Jane, who was only twelve when Angie was murdered, is now the proprietor of an antiques store. Despondent at the prospect of retirement and frustrated in her marriage, she agrees to participate when she is approached for a radio documentary about the aftermath of murder. The novel is structured around the transcripts from Jane’s and other characters’ interviews, and the reasons for the tyrannical secrecy maintained by the Griffin family emerge gradually through these Rashomon-like accounts. These perspectives are looped through flashbacks that establish the context of the events which took place in 1978. The interviewer, a journalist who, under the auspices of exploring the family’s grief, aims to get to the bottom of the ‘questions’ still surrounding the murders, is a shady character.

This psychological thriller is light on thrills and heavy on psychology. There are a few too many ponderous meditations on the nature of the past and memory, redemption and paralysis, though these give substance to the plot, which would otherwise have become gratuitous or pulpy. Readers will find these asides either annoying or edifying.

It is to James’s credit that her minor characters are well formed; although their presence is equally brief, their motives, sentiments, and behaviour are credible. This is partly thanks to the author’s control of her characters’ discrete voices, including a skill for rendering the vernacular (‘His girlfriend Alison is a year older than him and a deadset spunk, tits out to here, an arse you could eat’) and authentic, hard-working dialogue that only occasionally lapses in tone or mutates throughout the novel (such as Jane’s daughter, a dense and trivial ‘millennial’ who starts out as a frothy teen, but then takes on more larrikin tones). James is also a capable raconteur, which contributes to her mellow, rounded depiction of suburban Australian life, including one scene in which Jane sits in the lap of her sour old great-aunt as a toddler and, much to the woman’s dismay, ‘squeezed her massive breast and said in my baby lisp, Honk honk’. James, whose style is emphatic, often lists things in groups of threes (‘vivid, energetic, full of life’; ‘carefree, confident, fearless’); this is usually rewarding, but sometimes tautological.

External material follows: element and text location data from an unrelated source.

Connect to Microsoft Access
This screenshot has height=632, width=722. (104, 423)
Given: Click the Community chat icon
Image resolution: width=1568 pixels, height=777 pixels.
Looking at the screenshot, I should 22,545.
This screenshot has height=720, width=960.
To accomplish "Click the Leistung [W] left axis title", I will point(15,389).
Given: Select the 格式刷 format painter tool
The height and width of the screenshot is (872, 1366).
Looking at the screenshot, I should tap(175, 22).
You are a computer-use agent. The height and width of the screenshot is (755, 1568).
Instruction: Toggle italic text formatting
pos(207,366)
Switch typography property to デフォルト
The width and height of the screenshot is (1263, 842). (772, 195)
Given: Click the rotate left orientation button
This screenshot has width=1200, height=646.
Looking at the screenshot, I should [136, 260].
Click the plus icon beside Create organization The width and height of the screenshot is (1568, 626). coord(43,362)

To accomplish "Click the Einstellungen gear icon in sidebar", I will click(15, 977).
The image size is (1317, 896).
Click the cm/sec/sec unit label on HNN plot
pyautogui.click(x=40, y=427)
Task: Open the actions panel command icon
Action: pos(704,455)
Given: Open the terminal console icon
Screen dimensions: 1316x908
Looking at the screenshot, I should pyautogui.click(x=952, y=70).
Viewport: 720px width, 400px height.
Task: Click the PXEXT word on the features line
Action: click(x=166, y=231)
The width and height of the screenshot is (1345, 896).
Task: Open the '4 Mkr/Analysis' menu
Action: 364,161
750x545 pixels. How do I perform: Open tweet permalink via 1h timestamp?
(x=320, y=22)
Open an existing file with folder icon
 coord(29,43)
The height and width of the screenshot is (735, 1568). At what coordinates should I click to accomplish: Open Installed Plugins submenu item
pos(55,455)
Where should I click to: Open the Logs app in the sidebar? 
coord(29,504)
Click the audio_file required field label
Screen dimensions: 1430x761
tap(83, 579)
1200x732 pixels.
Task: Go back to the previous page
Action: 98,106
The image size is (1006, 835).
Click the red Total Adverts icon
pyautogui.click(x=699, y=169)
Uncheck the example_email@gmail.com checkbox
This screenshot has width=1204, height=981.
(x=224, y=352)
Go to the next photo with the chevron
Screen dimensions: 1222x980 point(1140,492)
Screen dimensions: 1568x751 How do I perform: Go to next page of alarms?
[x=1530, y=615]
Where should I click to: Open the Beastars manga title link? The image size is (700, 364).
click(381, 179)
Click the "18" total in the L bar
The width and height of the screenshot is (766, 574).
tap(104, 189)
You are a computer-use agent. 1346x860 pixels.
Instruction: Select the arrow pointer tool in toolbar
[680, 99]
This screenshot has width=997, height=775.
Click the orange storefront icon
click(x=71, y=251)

The novel’s peripheral murder – of the teenage runaway in the Cross – is critical and yet distant to the Griffin family’s experience. The book’s title alludes to Peter Pan and his Lost Boys of the Neverland, who are ‘thinned out’ by Peter before they can grow up. The young runaway is one of James’s eponymous lost girls, as is Angie, who is stuck in time, always fourteen, and whose life is truncated and tainted by the nature of her gruesome death; and Jane, whose own life has been constrained by her early experience of mortality. James’s male characters are also ‘lost’, the pattern of trauma and grief broken only with the next generation. The Lost Girls is polished and absorbing. Wendy James has again demonstrated her flair for suspenseful diversion, buttressed by her not inconsiderable literary talent.